A shelf on the left side of the restaurant is full of Uruguayan snacks and tea available for purchase. This includes small leather-covered cups used to steep herbs called Yerba, to make a Uruguayan caffeinated drink called Mate. Uruguayans are known for carrying this around to share between a group of people where each person sips from it.
Before owning Montevideo, Yenny Varela and her daughter Matilde Thedoli were working in the travel and tourism industry. When lockdowns hit, they were both laid off, and had to find means to make a living.
Both women are originally from Uruguay and now live near the Jane and Sheppard area, where Montevideo is located.
They noticed many other Spanish-speaking people in their community had their own business, there's a Salvadorian/Mexican restaurant called Gustitos de mi Tierra, just up the street. But they felt the area was missing a food spot reserved specifically for Uruguayan culture.
"It's the most satisfying thing to see Uruguayans come and they smile while looking at our pictures," said Varela
The mother and daughter duo started from the ground up, before opening in October 2020, they did research in the restaurant industry, planned out costs and created their own business plan.
"We wanted to bring the spirit of our country to Jane street," said Varela. "We wanted to make it a homey place, somewhere comfortable." she added.
The Empanadas ($2.99 each) at Montevideo bakery are best when eaten fresh out of the oven. The pastry's baked exterior compliments the warmth of the fillings inside. You can get regular or spicy beef, ham and cheese, chicken, tuna or spinach as a filling.
Known as the national dish of Uruguay, the Chivito Montevideo ($14.90) is a meat lover's dream. French bread is stacked with steak, ham,bacon and cheese. All four are cooked together in one layer with two fried eggs put on top, then lettuce and tomato to finish it off.
The Milanesa con Pure ($14.90) brings out the perfect balance between crispy and fluffy textures. A sirloin steak is coated with seasoned breading, then pan fried to create a delicious outer crust on the meat. Each bite accompanies the softness of the mashed potatoes on the side that's garnished with parsley.

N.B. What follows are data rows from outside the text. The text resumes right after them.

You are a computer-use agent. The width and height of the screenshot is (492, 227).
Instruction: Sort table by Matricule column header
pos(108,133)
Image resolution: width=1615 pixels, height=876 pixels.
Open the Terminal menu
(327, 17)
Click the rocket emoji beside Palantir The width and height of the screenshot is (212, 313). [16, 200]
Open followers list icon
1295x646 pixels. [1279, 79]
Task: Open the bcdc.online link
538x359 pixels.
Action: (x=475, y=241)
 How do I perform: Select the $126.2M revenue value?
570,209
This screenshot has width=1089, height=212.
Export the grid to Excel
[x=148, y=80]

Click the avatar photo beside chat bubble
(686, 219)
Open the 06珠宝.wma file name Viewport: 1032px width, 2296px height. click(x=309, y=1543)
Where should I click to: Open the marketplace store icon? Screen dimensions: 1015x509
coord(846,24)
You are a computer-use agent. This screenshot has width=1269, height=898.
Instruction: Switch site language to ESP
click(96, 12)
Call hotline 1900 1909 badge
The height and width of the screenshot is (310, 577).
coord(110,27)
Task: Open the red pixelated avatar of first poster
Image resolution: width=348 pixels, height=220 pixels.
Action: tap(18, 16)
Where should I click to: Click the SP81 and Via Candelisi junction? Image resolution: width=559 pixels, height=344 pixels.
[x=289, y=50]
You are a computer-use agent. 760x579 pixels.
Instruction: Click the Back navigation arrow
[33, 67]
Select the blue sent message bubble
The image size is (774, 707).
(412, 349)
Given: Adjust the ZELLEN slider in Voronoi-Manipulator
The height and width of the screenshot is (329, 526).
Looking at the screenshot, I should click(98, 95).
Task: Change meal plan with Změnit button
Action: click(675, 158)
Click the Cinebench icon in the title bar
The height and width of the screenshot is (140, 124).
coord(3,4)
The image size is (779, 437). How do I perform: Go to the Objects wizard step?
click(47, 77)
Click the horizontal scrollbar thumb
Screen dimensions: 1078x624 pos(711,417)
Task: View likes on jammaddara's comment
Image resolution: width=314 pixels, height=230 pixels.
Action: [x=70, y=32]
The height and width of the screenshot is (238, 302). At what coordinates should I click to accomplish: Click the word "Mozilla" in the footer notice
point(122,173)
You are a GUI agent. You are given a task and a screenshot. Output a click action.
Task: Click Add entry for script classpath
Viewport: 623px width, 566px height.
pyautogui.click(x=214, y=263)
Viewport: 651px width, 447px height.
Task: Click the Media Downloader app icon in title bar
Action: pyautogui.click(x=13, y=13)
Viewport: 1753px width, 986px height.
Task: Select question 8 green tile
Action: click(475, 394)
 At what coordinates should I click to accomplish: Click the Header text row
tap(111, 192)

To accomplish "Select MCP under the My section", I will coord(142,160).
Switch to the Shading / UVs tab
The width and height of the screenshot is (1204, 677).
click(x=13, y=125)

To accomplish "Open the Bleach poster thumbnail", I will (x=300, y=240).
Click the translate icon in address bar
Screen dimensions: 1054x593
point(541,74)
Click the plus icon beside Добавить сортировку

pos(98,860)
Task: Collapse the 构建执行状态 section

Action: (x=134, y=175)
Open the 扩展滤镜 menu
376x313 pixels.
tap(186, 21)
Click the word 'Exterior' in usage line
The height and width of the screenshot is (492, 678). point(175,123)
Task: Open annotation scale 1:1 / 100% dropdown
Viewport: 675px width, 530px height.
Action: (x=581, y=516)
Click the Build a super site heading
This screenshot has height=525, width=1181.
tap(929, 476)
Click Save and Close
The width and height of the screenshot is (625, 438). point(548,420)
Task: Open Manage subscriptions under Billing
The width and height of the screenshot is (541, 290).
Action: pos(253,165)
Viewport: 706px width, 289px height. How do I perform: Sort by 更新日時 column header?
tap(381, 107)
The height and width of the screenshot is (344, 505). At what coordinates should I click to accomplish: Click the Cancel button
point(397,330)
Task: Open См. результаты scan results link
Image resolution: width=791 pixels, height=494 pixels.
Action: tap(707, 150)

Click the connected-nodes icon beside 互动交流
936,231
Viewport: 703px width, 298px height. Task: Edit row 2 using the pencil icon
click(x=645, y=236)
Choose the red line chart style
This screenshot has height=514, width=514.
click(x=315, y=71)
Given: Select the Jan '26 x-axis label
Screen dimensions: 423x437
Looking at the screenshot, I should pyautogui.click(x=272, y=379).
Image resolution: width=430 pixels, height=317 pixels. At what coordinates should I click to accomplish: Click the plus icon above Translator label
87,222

The Chivito el Plato ($21.00) is similar to the sandwich version but served on a plate with different sides.
The layered steak,ham,bacon, cheese and two fried eggs remain the same. They're placed on top of a bed of fries with the house salad beside it: just lettuce and cherry tomatoes. Despite its name, the Russian salad is a Uruguayan favourite, it's a potato salad that comes on the side with peas, carrots, olives then tossed with mayonnaise.
Chaja ($10.00) is a popular cake in Uruguay which is mostly served at birthday parties, it's also named after a native bird to the country. A multi-layer of whip cream and bits of peaches surround the base of the vanilla cake inside. Meringue is what makes up the outer layer, which is basically egg-whites whipped with sugar.
The storefront of Montevideo Bakery faces passing cars on the main road of Jane street, a sign showing their daily food specials is what sets the place a part from the other businesses who share the same plaza.